Banyak cara dan langkah yang diajarkan Islam untuk menjernihkan hati dan pikiran tersebut. Pertama, memperbanyak istighfar (memohon ampun) kepada Allah SWT disertai keyakinan untuk tidak mengulangi perbuatan-perbuatan yang salah. “Dan juga orang-orang yang apabila mengerjakan perbuatan keji atau menganiaya diri sendiri, mereka ingat akan Allah, lalu memohon ampun atas dosa-dosa mereka dan siapa lagi yang dapat mengampuni dosa selain daripada Allah? Dan mereka tidak meneruskan perbuatan kejinya itu, sedang mereka mengetahui.” (QS Ali Imran/3 : 135).

 

Kedua, membiasakan zikir dengan lisan, hati, dan amal perbuatan. Dirinya meyakini bahwa segala sesuatunya telah ditentukan oleh Allah. “(yaitu) Orang-orang yang beriman dan hati mereka manjadi tenteram dengan mengingat Allah.

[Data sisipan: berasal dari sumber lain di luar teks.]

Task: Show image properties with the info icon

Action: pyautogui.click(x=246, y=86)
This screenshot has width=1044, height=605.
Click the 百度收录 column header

Ingatlah, hanya dengan mengingat Allahlah hati menjadi tenteram. Orang-orang yang beriman dan beramal saleh, bagi mereka kebahagiaan dan tempat kembali yang baik.” (QS Ar-Ra’du/13: 28-29).

 

Ketiga, memperbanyak zakat, infak, dan sedekah. Kesadaran untuk berzakat akan mampu mengembangkan dan memberikan keberkahan pada harta yang dimiliki (QS Ar-Ruum/30: 39), serta mampu menjernihkan hati dan pikiran. “Ambillah zakat dari sebagian harta mereka, dengan zakat itu kamu membersihkan dan menyucikan mereka dan mendoalah untuk mereka. Sesungguhnya doa kamu itu (menjadi) ketenteraman jiwa bagi mereka. Dan Allah Maha Mendengar lagi Maha Mengetahui.” (QS At-Taubah/9: 103).

 

Dalam kaitan dengan kesediaan berzakat, berinfak, dan bersedekah ini juga akan meneguhkan etos dan etika kerja. Artinya, orang yang bekerja dengan hati dan pikiran yang jernih, niscaya mereka akan senantiasa senang bekerja dan tidak malas. Mereka akan menjadi manusia produktif, serta tidak melakukan perbuatan yang sia-sia dan tidak bermanfaat. (QS Al-Mu’minun/23: 1-4). Selain itu, mereka akan senantiasa menjaga perbuatannya dari hal-hal yang negatif dan tercela. Sebab, hal itu dapat mencederai amal perbuatannya.

 

Akhirnya, jadikan akhlak menyatu dalam hati yang diaktualisasikan dalam diri melalui perilaku serta tutur kata keseharian. Mengelola amanah materi dengan menunaikan zakat dan sadakah misalnya, pada hakekatnya tidak hanya barmakna sedang membangun pilar akhlakul karimah terhadap diri sendiri, tetapi juga ekspresi berakhlak kepada dzat yang Maha Pemberi.